The approach of FIG. 5 is used to generate a control signal for a robotic apparatus. The term “robotic apparatus” may be understood to mean any technical system (comprising a mechanical part whose movement is controlled), such as a computer-controlled machine, a vehicle, a household appliance, a power tool, a manufacturing machine, a personal assistant, or an access control system.
Various embodiments may receive and use sensor signals from various sensors, such as video, radar, LIDAR, ultrasound, motion, thermal imaging, etc., for example in order to detect a corresponding control situation. The sensor data can be processed. This can comprise the classification of the sensor data or the performance of a semantic segmentation of the sensor data, for example in order to detect the presence of objects (in the environment in which the sensor data were obtained).
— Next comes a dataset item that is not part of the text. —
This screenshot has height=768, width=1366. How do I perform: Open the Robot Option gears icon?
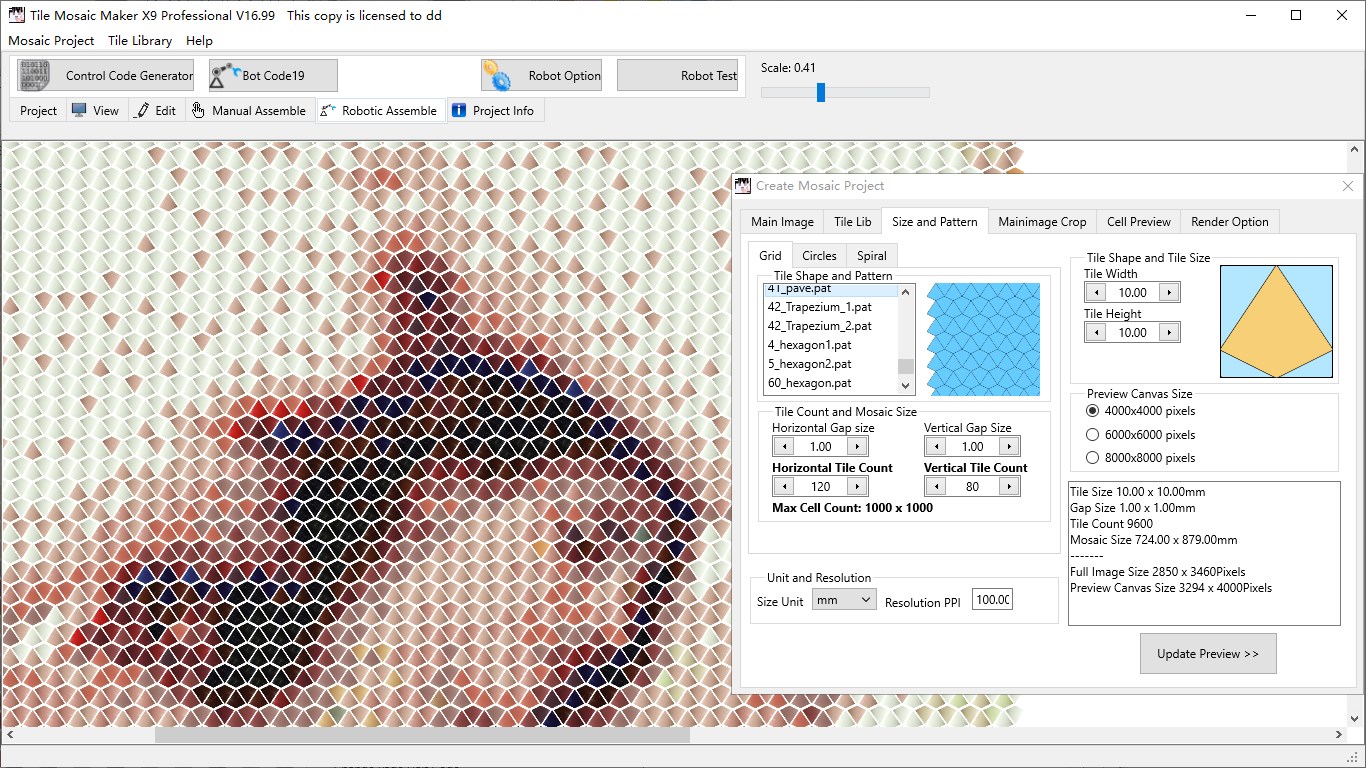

1. A method for controlling a robotic apparatus, comprising the following steps:
detecting a control situation;
ascertaining a set of assumptions about the control situation that underlie possible behaviors in the control situation;
assessing a validity of at least some of the assumptions from the set of assumptions;
restricting the set of assumptions to assumptions from the set of assumptions that have been assessed as valid;
ascertaining one or more behaviors of the robotic apparatus in the control situation based on the restricted set of assumptions; and
controlling the robotic apparatus according to one of the ascertained behaviors.
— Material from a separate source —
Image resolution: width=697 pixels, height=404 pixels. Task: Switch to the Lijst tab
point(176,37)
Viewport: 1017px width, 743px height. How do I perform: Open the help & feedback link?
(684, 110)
2. The method according to claim 1, wherein at least one of the assumptions from the set of assumptions is an assumption about a behavior of another agent in the control situation.
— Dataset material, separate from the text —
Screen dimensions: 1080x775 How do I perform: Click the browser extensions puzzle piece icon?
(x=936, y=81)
3. The method according to claim 1, wherein at least one of the assumptions from the set of assumptions is an assumption about a reliability of the detection of the control situation.
4. The method according to claim 1, further comprising:
ascertaining a ranking of subsets of the set of assumptions, wherein, when at least one assumption from a first of the subsets has been assessed as invalid, validity of the assumptions of one or more second of the subsets is assessed in an order given by the ranking, until a second subset of the set of assumptions has been found that contains only assumptions that have been assessed as valid.
5. The method according to claim 1, wherein the ascertaining of the validity of the at least some of the assumptions includes ascertaining a probabilistic measure that each assumption is valid, and the assumption is assessed as valid when the probabilistic measure exceeds a specified threshold value.
6. The method according to claim 5, wherein the probabilistic measure is a subjective logic opinion or a belief measure according to the Dempster-Shafer theory or a probability.
7. The method according to claim 1, wherein the robotic apparatus is a vehicle, and the control situation is a traffic situation.
8. A non-transitory computer-readable medium on which are stored commands for controlling a robotic apparatus, the commands, when executed by a processor, causing the processor to perform the following steps:
detecting a control situation;
ascertaining a set of assumptions about the control situation that underlie possible behaviors in the control situation;
assessing a validity of at least some of the assumptions from the set of assumptions;
restricting the set of assumptions to assumptions from the set of assumptions that have been assessed as valid;
ascertaining one or more behaviors of the robotic apparatus in the control situation based on the restricted set of assumptions; and
controlling the robotic apparatus according to one of the ascertained behaviors.